Would food stamp abolishment create jobs?

In my credit card processing sales days, I established accounts for numerous small, independent markets in the impoverished areas of Philadelphia. Having access to their processing statements, I saw it was the norm for these markets to get more than half of their business from people who paid with food stamps, sometimes as much as 90 percent of it. If food stamps were abolished, many of these markets would go out of business, and their employees would lose their jobs. So this is how food stamp abolition will destroy jobs. I can think of no way it will create jobs. Conservatives argue that those unable to depend on welfare will look harder for jobs. This accomplishes nothing, because people looking hard for jobs doesn’t create jobs. If there are 160 million workers and 145 million jobs, people looking harder will not create 15 million more jobs. Consumers buying products and services creates jobs. Business owners will not hire workers to service nobody. If food stamp abolition reduces the number of customers spending money in impoverished areas, the number of employees needed to service those customers will also be reduced, as declining revenue from a lack of customers forces employers to cut costs.

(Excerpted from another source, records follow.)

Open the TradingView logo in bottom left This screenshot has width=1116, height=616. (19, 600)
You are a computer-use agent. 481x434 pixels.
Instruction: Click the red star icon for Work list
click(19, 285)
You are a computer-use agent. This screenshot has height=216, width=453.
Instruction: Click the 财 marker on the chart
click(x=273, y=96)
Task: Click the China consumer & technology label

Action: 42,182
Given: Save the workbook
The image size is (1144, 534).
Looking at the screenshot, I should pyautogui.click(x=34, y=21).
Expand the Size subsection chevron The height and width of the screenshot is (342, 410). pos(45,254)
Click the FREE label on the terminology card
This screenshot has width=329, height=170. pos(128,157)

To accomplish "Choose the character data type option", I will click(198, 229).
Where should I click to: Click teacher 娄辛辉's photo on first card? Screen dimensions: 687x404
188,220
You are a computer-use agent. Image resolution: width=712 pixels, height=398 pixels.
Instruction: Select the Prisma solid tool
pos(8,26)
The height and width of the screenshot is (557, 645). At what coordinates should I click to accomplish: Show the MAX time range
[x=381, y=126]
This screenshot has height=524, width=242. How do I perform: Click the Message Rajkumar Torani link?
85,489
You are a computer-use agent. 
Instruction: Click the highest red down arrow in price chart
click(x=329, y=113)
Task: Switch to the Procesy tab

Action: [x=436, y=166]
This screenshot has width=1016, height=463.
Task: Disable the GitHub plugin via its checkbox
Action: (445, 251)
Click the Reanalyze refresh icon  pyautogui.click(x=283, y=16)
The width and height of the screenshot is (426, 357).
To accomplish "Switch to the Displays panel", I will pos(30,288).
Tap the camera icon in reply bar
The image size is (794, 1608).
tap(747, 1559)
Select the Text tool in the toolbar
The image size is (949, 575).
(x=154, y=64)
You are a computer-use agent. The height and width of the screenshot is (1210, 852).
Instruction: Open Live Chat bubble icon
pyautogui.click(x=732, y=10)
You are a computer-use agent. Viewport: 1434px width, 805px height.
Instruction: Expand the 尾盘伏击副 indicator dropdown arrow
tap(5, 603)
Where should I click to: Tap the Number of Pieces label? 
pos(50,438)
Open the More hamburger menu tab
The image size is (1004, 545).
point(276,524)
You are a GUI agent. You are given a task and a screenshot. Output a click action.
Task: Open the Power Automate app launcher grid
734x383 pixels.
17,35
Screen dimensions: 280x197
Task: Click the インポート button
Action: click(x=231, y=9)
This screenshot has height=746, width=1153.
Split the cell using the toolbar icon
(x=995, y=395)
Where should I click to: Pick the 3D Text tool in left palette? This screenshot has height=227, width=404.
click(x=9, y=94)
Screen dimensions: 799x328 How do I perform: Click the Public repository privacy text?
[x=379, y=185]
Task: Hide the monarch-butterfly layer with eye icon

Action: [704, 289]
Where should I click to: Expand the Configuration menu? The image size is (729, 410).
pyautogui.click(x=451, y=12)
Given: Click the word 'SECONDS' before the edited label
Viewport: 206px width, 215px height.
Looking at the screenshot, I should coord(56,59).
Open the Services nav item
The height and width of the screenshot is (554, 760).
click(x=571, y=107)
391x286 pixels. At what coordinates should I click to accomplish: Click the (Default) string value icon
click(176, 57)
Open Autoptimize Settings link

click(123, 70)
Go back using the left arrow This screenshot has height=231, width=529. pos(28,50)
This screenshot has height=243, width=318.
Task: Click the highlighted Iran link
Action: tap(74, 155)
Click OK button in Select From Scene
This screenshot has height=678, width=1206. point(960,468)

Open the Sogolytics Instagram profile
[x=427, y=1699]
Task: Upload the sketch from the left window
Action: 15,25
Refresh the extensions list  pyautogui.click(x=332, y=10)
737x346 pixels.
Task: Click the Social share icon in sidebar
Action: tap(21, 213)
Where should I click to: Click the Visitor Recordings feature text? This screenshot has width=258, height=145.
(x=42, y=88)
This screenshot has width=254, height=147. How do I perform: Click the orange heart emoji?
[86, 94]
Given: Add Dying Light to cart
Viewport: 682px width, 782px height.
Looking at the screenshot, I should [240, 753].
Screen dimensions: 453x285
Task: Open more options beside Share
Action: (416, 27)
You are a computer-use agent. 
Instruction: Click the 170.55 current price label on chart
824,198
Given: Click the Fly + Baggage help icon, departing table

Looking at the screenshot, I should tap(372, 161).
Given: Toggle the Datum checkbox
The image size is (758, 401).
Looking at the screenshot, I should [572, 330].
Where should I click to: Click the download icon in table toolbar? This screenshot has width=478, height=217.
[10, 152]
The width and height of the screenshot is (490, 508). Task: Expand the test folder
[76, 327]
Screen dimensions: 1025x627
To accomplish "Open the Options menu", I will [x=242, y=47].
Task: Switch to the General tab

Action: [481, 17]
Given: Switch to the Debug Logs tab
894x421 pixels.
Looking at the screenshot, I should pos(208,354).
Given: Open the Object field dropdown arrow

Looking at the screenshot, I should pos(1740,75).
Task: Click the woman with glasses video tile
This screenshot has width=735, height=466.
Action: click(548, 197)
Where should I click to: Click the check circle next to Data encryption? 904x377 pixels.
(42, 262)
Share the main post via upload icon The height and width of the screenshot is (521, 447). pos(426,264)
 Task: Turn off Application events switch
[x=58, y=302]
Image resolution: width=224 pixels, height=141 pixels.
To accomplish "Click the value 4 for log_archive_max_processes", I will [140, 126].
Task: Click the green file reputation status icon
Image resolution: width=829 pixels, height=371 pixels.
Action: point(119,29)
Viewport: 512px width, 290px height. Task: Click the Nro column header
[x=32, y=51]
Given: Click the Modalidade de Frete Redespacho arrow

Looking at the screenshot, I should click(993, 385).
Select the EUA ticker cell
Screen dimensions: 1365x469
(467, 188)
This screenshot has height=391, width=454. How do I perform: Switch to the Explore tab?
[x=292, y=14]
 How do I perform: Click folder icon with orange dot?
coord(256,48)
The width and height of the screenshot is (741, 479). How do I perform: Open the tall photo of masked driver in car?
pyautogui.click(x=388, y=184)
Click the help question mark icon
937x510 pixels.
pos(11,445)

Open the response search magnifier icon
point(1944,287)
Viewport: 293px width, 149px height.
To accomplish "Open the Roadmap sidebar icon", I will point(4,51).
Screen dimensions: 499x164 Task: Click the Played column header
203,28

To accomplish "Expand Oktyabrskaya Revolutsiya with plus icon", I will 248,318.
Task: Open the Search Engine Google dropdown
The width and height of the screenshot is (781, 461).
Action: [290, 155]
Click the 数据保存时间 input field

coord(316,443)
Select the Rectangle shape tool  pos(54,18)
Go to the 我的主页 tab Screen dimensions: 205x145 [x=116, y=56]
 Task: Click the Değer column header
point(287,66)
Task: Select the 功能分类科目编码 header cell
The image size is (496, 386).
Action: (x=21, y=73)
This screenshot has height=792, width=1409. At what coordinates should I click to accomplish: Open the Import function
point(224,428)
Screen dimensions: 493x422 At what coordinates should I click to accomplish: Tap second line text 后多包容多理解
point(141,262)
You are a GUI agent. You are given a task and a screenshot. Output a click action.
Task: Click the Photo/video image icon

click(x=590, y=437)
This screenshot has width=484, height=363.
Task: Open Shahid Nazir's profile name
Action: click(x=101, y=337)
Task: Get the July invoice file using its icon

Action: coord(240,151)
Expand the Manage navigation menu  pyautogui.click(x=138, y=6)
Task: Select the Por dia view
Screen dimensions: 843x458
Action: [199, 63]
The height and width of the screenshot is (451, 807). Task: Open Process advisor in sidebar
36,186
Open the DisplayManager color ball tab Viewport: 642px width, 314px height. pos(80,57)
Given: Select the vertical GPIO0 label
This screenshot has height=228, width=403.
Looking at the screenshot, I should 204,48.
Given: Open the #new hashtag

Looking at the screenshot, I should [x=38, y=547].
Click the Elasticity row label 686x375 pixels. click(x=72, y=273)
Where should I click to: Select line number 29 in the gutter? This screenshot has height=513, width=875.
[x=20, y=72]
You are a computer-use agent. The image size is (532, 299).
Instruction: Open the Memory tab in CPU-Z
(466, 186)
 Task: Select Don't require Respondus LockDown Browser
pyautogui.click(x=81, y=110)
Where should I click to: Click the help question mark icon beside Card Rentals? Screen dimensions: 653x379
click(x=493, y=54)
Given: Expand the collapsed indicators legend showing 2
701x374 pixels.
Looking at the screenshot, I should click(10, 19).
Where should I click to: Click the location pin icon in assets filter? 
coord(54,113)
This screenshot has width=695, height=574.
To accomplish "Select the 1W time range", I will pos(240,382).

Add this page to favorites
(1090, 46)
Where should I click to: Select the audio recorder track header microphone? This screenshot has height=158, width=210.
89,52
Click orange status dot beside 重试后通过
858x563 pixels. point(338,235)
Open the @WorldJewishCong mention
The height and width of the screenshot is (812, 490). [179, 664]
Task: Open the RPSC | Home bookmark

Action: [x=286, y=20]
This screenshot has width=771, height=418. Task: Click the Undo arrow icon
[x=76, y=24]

If Republican conservative arguments that welfare creates poverty were true, then the Personal Responsibility and Work Opportunity Reconciliation Act of 1996 should have greatly reduced poverty. We should have seen a marked improvement in the American quality of life after its implementation, certainly by 2008, since it cut welfare to such a great extent. Instead, since 1999, median household income has fallen, not risen (this was true even before the Great Recession). This substantial reduction in welfare payouts did nothing to improve the American standard of living. Yet, as long as there are any welfare, unemployment, and disability programs at all, Republicans will argue that reducing and eliminating them will improve life for the average American, despite the lack of evidence to support their claims.

Another point regarding the idea that cradle to grave dependency takes away motivation to work is that, outside of TANF, most other assistance programs help children and the elderly. The elderly, including those in nursing homes receiving Medicaid, are beyond the point where they can work. Their motivation at such a late stage in life is irrelevant. Likewise, children are not yet at the point where they can work. This fact, however, didn’t stop Christian book store owner and Republican Missouri State Representative, Cynthia Davis, from opposing subsidies of summer school lunch programs by stating on June 4th, 2009 that “hunger can be a great motivator.” Perhaps Representative Davis thought that if children go hungry, they will work hard for their food like wealthy children do. Of course, wealthy children don’t work; they have their food given to them. Unlike Representative Davis, the Bible only holds those able to support themselves responsible for doing so. Children and the elderly are not of this group.

All of this is not to say we should encourage dependency on the government. For example, we shouldn’t give the poor so much money that they live better than those who fail to qualify for assistance. This hurts motivation to look for work. However, we should not only discourage low income freeloading, but high income freeloading as well. For example, the banking industry behaved irresponsibly and received government bailouts in the late 1980s and the late 2000s. Oil companies and large farms receive subsidies, and the defense contractors have enriched themselves on tax dollars more than anyone. And let’s not forget that corporate owners couldn’t get so rich if it weren’t for the liability protection they depend on the government for. Apparently, Republicans only oppose dependency on the government when it’s the poor depending on it, not the rich.